Fionna and Cake were a gender-swapping Finn and Jake in the Ice King's fan fiction. Then an omnipotent being decided to bring them to life, and after some adventures, remove their magical powers and memories and place them in a pocket universe designed to look like a 21st century city.  But things are a little off-- generic names like "City Park", backgrounds a little smudged, everything tastes like cardboard, there is nothing but elevator music on the radio, nothing on tv but reruns of Cheers and Friends.  Cake is non-sentient, and Fionna is so discouraged that she keeps getting fired from dead-end jobs.

Episode 1.6, "The Winter King," features a meeting between the male counterparts of the Bubblegum Princess and Marceline: Gary Prince (Andrew Rannells, left), a baker who has discovered a way to give food taste; and Marshall Lee (Donald Glover, below), an aspiring musician who has discovered how to use a guitar. They kiss in Episode 1.7.

Both voice actors are gay in real life.








Left: Gratuitous Rannells butt.

One day Fionna and Cake find their way to Ooo, where they meet Finn from the original series, now middle aged, and the Ice King, now reverted to human form as Simon Petrikov.  After many adventures on a variety of worlds, they decide that they like their original pocket-universe, and return in time to save their city from destruction under a godlike being named Scarab.  End of Season 1.

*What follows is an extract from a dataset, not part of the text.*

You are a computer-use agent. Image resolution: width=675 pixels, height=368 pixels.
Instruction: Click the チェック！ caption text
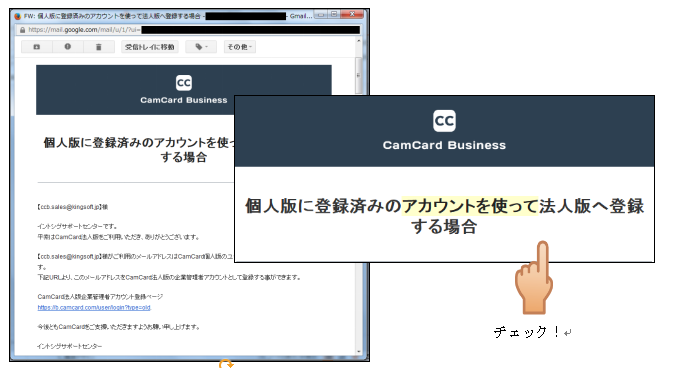pyautogui.click(x=527, y=331)
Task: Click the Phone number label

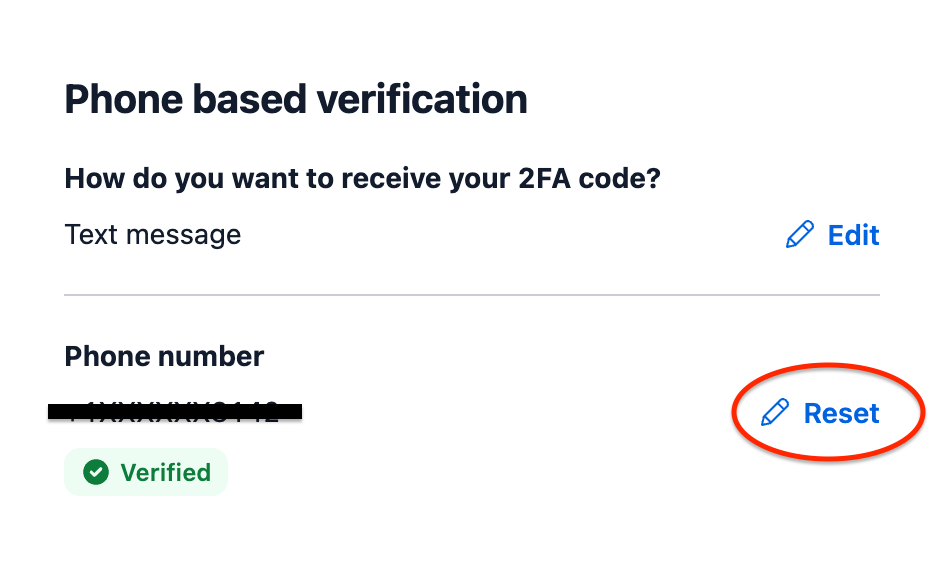Action: [x=164, y=356]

We hear all of this in the opening sequence of Season 2: it is told in story form to Simon (the former Ice King) and girlfriends Marcelline and the Bubblegum Princess by a little girl whose back story on the fan wiki is too complex to mention.  So maybe the Fionna-Cake universe is still a fan fiction?

I think we're ready for a review of Episode 2.1.

Scene 1: Fionna awakens, relishing her new human life, and sets out with Cake into the still-recovering City.  She helps out at the places where she was fired previously, except for the tour bus ("on your left you'll see more destruction"), where tour guide Queenie (a gender-reversed, child version of the evil King of Ooo) calls her a "deadbeat."

Scene 2: Next the Candy Supply Store, where the shape-shifting, still-sentient Cake transforms into a buxom woman so she can flirt with the owner.  Fionna grabs the last bag of cocoa powder, but the evil Lady Cutter steals it and calls her a loser. They fight.


Scene 3
: On the street, Fionna gets a call from Simon Petrikov, back in Ooo, who is living with the Bubblegum Princess and Marceline.  He'll start teaching magical arts at the university tomorrow. Meanwhile, Cake destroys all of the posters advertising DJ Flame, Fionna's ex (the gender-swapped version of the Flame Princess, Finn's ex).

Scene 4: In a forest on Ooo, a lion steals an orange from a tomb, and the Huntress Wizard, the middle-aged Finn's estranged girlfriend, gives chase.  She finds it in a cave with a cow and a duck, squeezing the juice into the mouth of the  nearly-unconscious Finn.  He is dying.